10階級中5階級がキューバ勢だった前回の優勝者(by AIBA)
ロシアのエカテリンブルクで開催されている『第20回世界ボクシング選手権』は、5日目(現地時間13日)のプログラムまでが終了。次の日本勢出場は、14日の63kg級(ライト級)・成松大介(自衛隊体育学校)とEranosyan Otar(ジョージア)の2回戦で、シードで16日の初陣を待つ69kg級(ウェルター級)・岡澤セオン(鹿児島県体育協会)の相手も、5日目の1回戦でHambli Wahio(フランス)に決まりました。
今回は、この選手権で過去に金76個・銀34個・銅25個の圧倒的なメダル獲得数を誇る最強国家、キューバをおさらいしてみます。
1974年以降、2年に1度のペースで開かれてきたこの選手権の第1回大会は、キューバの首都ハバナが開催地でした。2016年に他界した最高指導者フィデル・カストロの愛するスポーツとして、ボクシングは野球のように重点を置かれ、「プロボクシング禁止」の集中力と「選手が亡命するリスク」の狭間で、ドイツのハンブルクで行われた前回大会でも、キューバは金5・銀2を獲得。最強神話を再建しました。

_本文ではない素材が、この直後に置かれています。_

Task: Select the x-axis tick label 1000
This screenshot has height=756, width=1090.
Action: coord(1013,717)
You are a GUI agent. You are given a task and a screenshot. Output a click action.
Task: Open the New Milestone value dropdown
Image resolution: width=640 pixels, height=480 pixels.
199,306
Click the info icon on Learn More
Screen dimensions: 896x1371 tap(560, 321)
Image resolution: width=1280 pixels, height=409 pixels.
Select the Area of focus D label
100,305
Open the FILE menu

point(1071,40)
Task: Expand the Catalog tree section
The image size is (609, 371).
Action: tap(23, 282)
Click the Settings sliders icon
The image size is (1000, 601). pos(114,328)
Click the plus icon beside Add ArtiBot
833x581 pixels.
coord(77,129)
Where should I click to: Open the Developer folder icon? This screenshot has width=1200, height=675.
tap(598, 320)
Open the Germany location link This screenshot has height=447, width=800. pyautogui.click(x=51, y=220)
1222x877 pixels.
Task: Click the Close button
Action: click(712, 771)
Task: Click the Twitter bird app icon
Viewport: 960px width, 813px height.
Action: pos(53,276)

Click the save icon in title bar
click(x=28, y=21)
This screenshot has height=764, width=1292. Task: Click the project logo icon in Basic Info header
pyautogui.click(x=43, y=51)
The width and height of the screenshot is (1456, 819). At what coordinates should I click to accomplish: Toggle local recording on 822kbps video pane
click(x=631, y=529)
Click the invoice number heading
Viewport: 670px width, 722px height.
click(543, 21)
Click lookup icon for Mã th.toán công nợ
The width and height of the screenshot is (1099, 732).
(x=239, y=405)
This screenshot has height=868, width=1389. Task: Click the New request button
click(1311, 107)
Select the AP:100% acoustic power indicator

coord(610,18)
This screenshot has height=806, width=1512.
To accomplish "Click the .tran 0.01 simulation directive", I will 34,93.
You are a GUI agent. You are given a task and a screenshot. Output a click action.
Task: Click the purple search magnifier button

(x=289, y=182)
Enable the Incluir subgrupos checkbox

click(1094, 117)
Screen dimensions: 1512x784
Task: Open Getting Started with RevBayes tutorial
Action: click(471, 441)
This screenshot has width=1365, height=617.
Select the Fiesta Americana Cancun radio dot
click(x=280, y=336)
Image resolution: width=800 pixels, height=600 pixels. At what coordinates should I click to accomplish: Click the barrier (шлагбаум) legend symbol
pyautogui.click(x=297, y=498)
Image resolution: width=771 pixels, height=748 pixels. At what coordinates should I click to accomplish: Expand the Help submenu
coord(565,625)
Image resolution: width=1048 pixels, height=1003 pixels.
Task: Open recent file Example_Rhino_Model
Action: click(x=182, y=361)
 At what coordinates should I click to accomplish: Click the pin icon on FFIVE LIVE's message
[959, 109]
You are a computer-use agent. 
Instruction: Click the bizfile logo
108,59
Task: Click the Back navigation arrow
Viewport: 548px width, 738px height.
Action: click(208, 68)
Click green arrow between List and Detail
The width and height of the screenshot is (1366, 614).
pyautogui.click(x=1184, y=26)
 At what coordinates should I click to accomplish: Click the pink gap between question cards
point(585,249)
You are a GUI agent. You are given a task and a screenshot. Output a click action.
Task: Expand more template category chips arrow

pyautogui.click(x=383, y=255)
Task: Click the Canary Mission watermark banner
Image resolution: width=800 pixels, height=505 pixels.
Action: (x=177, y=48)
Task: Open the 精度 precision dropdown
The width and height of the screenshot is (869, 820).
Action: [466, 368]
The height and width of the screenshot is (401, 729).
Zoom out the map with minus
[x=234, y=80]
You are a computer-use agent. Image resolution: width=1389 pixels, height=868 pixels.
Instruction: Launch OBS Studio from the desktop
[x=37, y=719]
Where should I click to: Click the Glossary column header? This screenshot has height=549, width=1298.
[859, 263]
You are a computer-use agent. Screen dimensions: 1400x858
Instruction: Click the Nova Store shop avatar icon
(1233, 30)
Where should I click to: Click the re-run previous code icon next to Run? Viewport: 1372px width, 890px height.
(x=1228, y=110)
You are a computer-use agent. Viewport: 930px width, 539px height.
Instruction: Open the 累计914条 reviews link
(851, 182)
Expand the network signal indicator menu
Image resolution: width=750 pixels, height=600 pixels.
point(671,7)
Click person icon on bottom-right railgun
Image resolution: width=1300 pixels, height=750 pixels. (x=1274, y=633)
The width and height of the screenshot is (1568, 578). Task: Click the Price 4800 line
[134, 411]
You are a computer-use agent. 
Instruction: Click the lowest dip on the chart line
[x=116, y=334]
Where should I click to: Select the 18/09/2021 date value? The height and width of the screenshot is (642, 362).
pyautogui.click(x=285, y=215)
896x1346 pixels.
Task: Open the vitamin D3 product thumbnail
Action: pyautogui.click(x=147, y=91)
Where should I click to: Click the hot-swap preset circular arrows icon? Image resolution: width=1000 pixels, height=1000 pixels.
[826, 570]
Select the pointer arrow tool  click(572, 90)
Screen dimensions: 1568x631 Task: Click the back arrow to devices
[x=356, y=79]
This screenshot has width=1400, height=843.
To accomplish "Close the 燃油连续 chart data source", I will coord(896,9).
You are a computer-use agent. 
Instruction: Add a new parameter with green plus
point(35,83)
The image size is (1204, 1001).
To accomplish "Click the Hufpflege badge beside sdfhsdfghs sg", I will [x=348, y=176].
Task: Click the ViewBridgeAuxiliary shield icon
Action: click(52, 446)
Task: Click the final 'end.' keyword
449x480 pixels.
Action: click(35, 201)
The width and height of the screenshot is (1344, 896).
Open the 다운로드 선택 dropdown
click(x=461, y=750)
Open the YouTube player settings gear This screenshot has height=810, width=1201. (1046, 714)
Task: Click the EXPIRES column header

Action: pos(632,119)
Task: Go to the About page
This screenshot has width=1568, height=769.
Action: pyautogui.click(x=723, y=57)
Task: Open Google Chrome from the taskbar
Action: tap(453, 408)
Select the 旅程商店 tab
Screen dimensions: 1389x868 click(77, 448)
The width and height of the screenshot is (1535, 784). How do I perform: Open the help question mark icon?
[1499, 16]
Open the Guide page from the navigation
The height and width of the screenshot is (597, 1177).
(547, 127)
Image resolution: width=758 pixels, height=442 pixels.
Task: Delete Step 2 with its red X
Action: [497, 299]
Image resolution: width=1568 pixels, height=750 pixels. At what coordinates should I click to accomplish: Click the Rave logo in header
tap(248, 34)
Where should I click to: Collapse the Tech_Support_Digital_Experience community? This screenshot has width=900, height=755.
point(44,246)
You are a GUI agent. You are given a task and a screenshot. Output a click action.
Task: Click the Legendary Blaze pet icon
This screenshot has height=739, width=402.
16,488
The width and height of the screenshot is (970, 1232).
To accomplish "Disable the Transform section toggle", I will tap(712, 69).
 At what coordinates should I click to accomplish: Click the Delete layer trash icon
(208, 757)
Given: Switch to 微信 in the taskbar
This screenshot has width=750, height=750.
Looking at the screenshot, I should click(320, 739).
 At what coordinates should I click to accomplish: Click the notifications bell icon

選手個々の成績で見ても、歴代最高の実績はフェリックス・サボン(キューバ)による金6・銀1。2位はファン・エルナンデス・シエラ(キューバ)の金4・銅1で、3位もフリオ・セサール・ラクルス(キューバ)の金4です。ラクルスは、今回も81kg級で出場しています。
また、今大会で最注目のゲームが実現するのだとしたら、57kg級でのラサロ・アルバレス(キューバ)対カイラット・イエラリエフ(カザフスタン)と言われています。過去に金3・銀1を獲得して歴代4位タイのアルバレスは、近年、60kg級を主戦場としてきましたが、階級区分の変更により、57kgまで体重を落としてきました。一方のイエラリエフは前回の56kg級優勝者であり、高次元な攻防が期待されます。
日本も57kg級といえば、この選手権の選考会でも村田昴(自衛隊体育学校)、堤駿斗(東洋大学)、森坂嵐(東京農業大学)、藤田健児(自衛隊体育学校)といった実力者たちが代表争いを繰り広げた激戦区であり、ライバルの戦力分析としてもキューバ勢は見逃せないところです。ちなみにアルバレスはアウェイでの試合をやや苦手としており、過去2回の五輪では、共に開催国の選手に敗れ、銅メダルとなっています。アルバレスしかり、前述のラクルスしかり、以前ほど成績に安定感はなく、「キューバには絶対勝てない」という先入観を持つ必要は、日本勢にもまったくないでしょう。